## To do
In the entries below, find the line with "Open the Terminal menu", then set it down exactly along with each line after it to the end, skipping any pictures.

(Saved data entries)
________________

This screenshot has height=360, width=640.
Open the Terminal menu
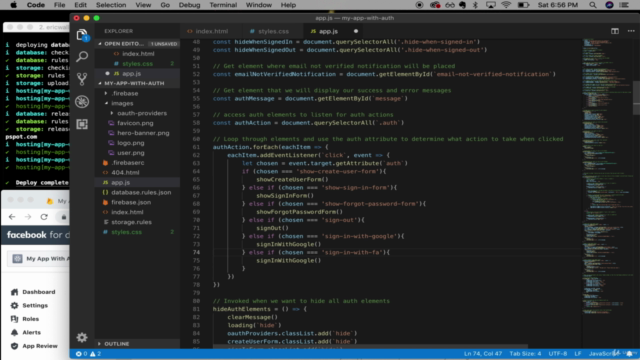click(x=223, y=5)
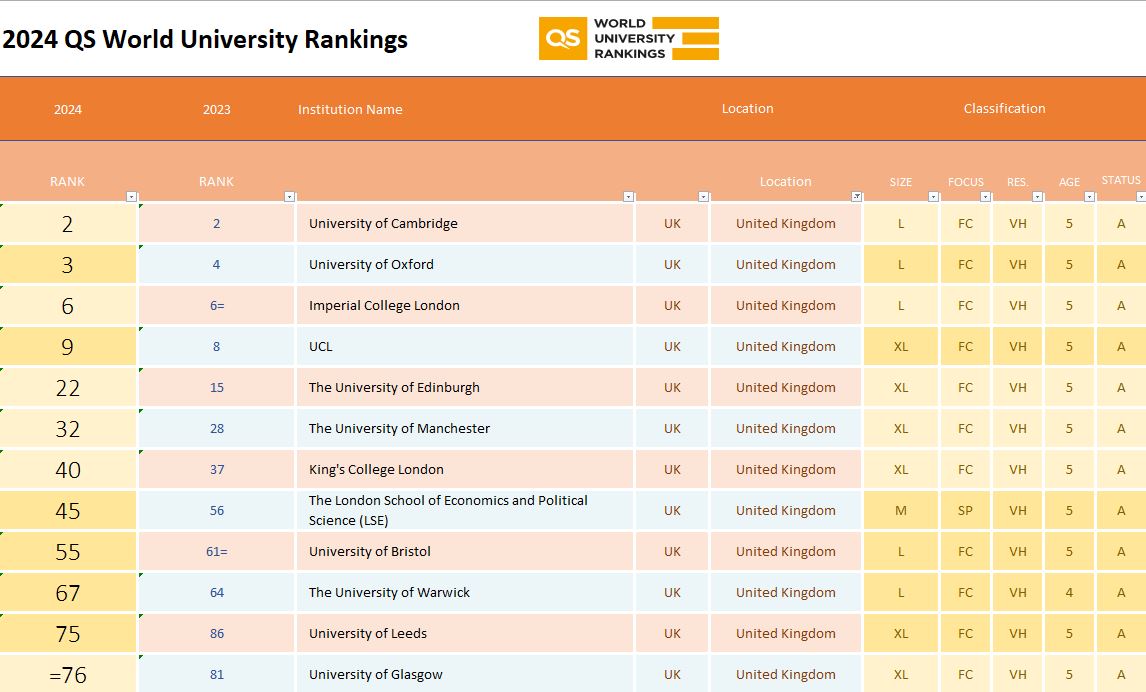Click University of Glasgow rank cell =76
This screenshot has height=692, width=1146.
[68, 675]
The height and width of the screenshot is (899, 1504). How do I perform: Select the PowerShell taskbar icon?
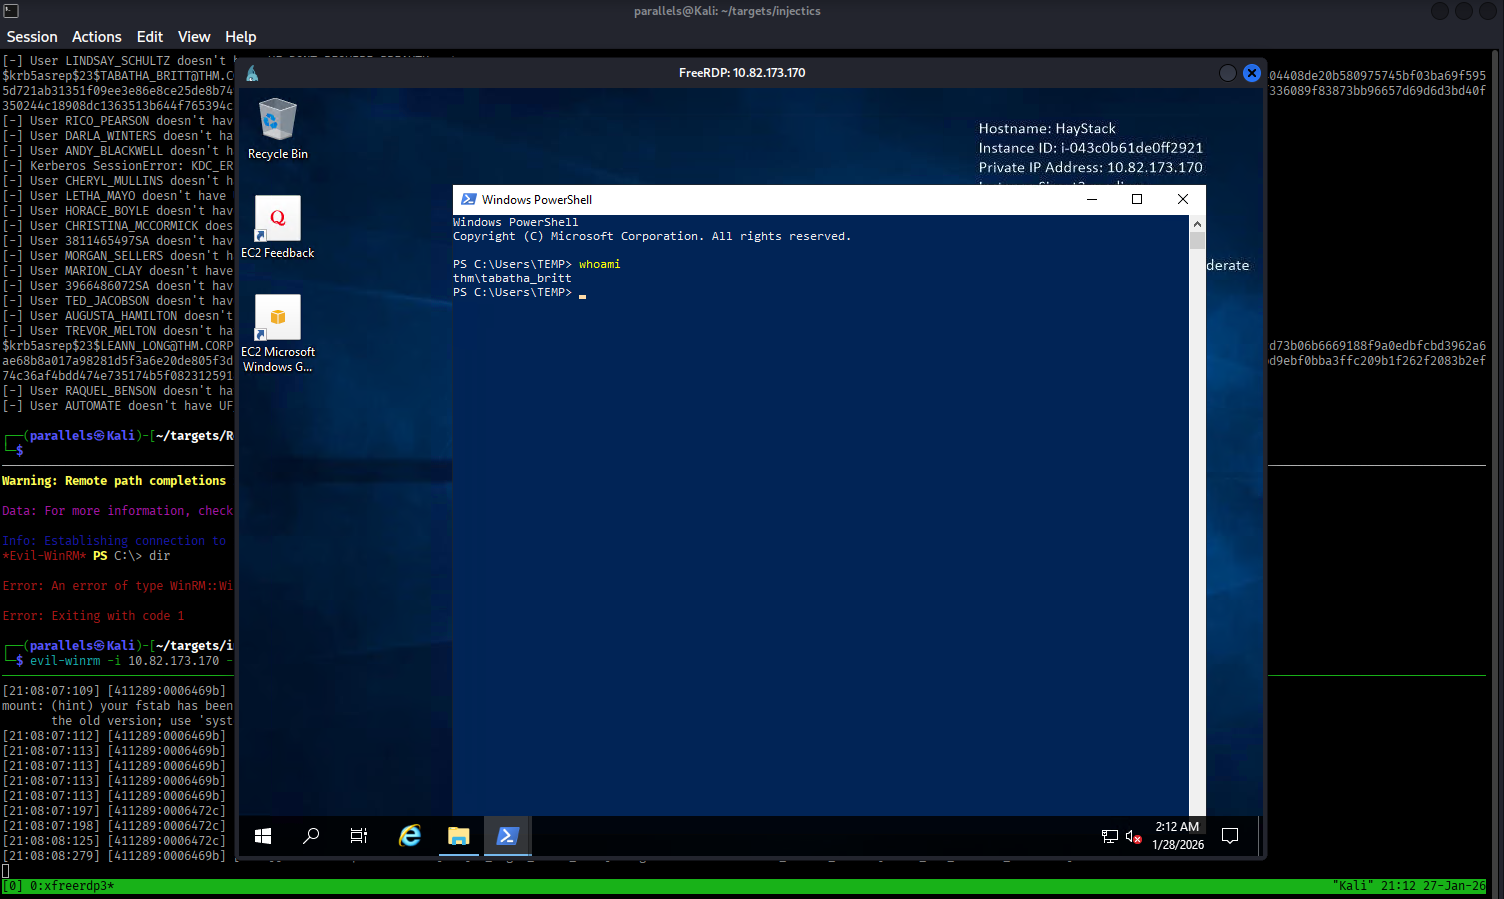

________________

## Reply to the task
Open the Terminal menu
click(x=223, y=5)
Click University of Glasgow rank cell =76
This screenshot has height=692, width=1146.
[68, 675]
The height and width of the screenshot is (899, 1504). How do I perform: Select the PowerShell taskbar icon?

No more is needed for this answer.